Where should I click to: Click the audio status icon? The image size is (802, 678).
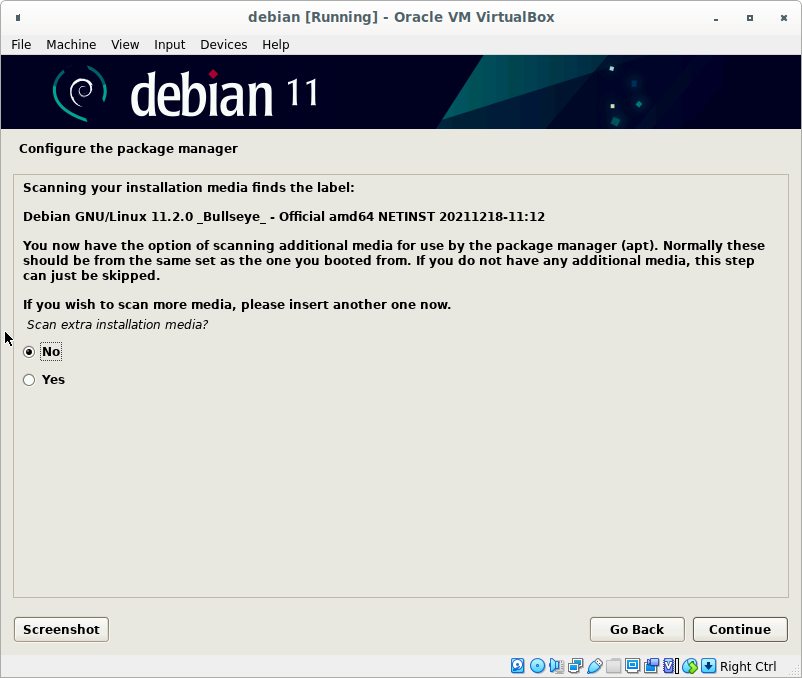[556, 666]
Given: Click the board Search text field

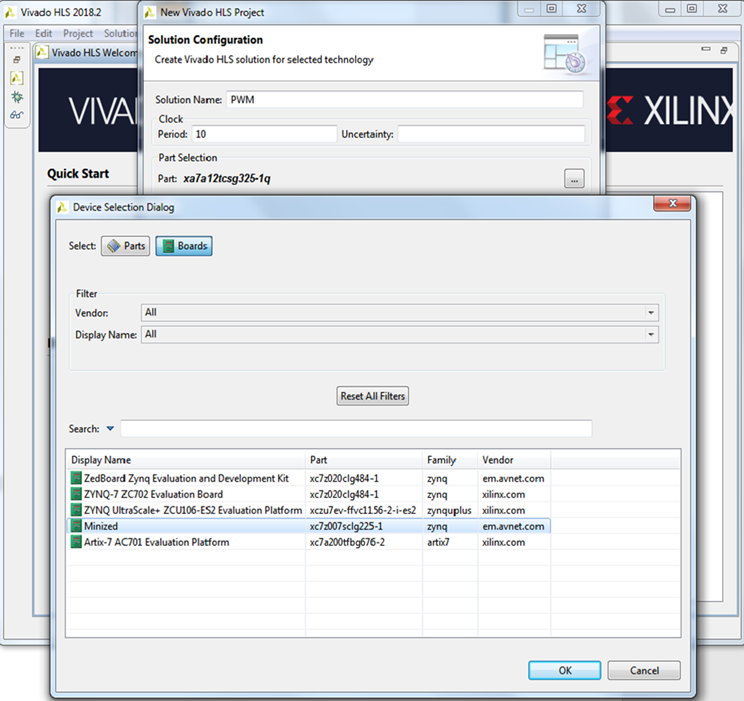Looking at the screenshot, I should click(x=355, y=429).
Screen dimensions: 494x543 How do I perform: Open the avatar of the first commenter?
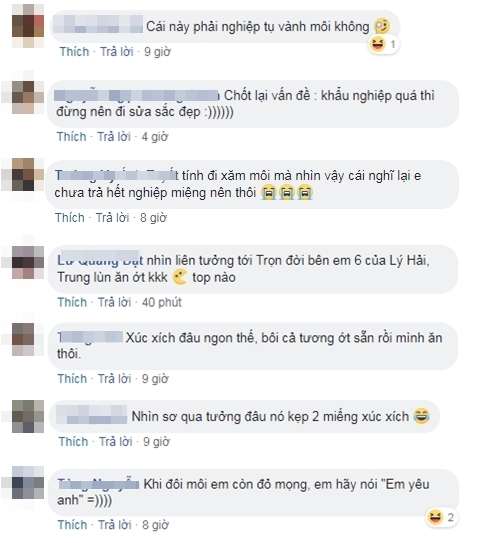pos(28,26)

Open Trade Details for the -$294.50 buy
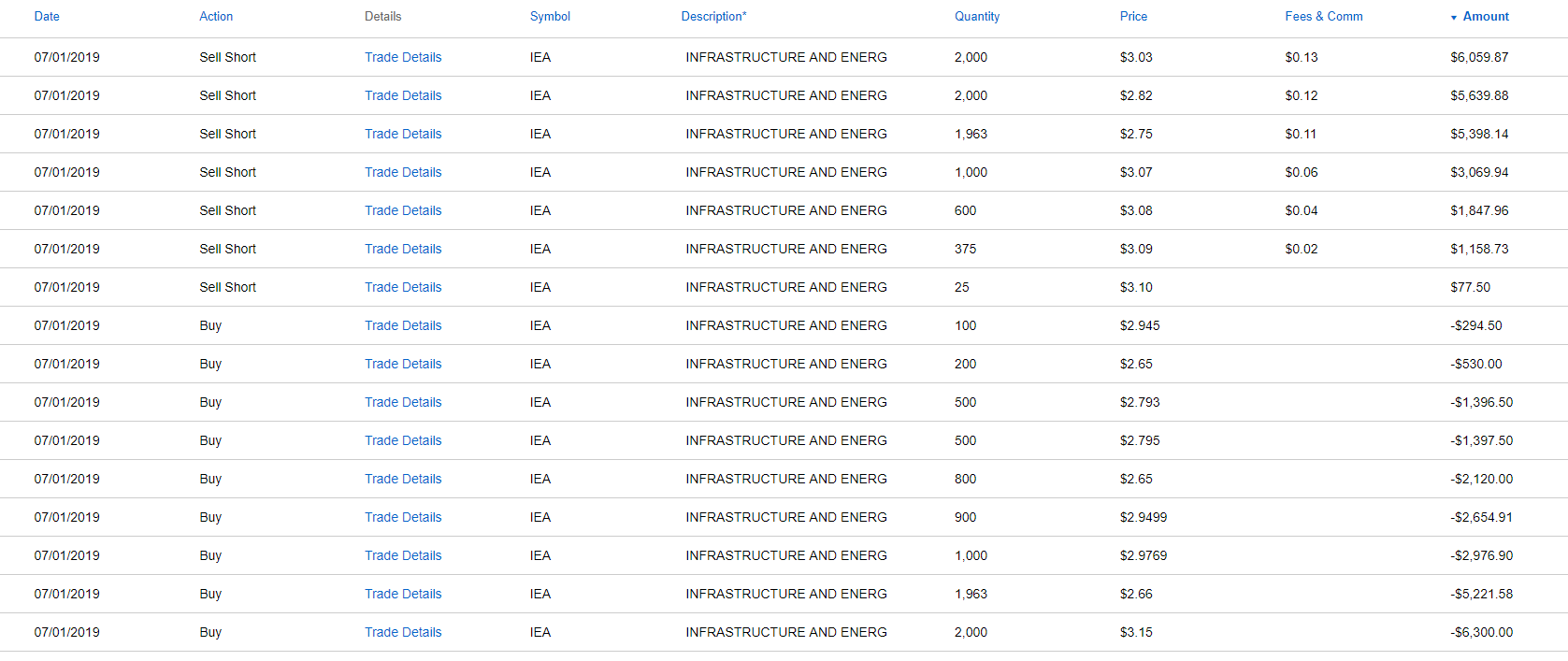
───
Write out all the lines above again with "Open" switched to "Select" and nothing else changed. Leave the pictures out.

§ Complete output:
Where should I click to: Click the audio status icon? The image size is (802, 678).
[556, 666]
Given: Click the board Search text field

Looking at the screenshot, I should click(x=355, y=429).
Screen dimensions: 494x543 How do I perform: Select the avatar of the first commenter?
pos(28,26)

Select Trade Details for the -$294.50 buy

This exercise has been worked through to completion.